** Begin Raw data **

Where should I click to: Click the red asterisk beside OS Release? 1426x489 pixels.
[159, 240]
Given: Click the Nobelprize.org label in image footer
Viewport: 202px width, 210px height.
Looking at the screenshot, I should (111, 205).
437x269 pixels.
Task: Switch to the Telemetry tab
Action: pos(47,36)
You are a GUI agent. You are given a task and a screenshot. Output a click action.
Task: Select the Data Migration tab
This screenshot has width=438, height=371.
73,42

** End Raw data **

### Short problem
Copy out all of the lines above word for word, in the same order.

### Reply to the exercise
Where should I click to: Click the red asterisk beside OS Release? 1426x489 pixels.
[159, 240]
Given: Click the Nobelprize.org label in image footer
Viewport: 202px width, 210px height.
Looking at the screenshot, I should (111, 205).
437x269 pixels.
Task: Switch to the Telemetry tab
Action: pos(47,36)
You are a GUI agent. You are given a task and a screenshot. Output a click action.
Task: Select the Data Migration tab
This screenshot has width=438, height=371.
73,42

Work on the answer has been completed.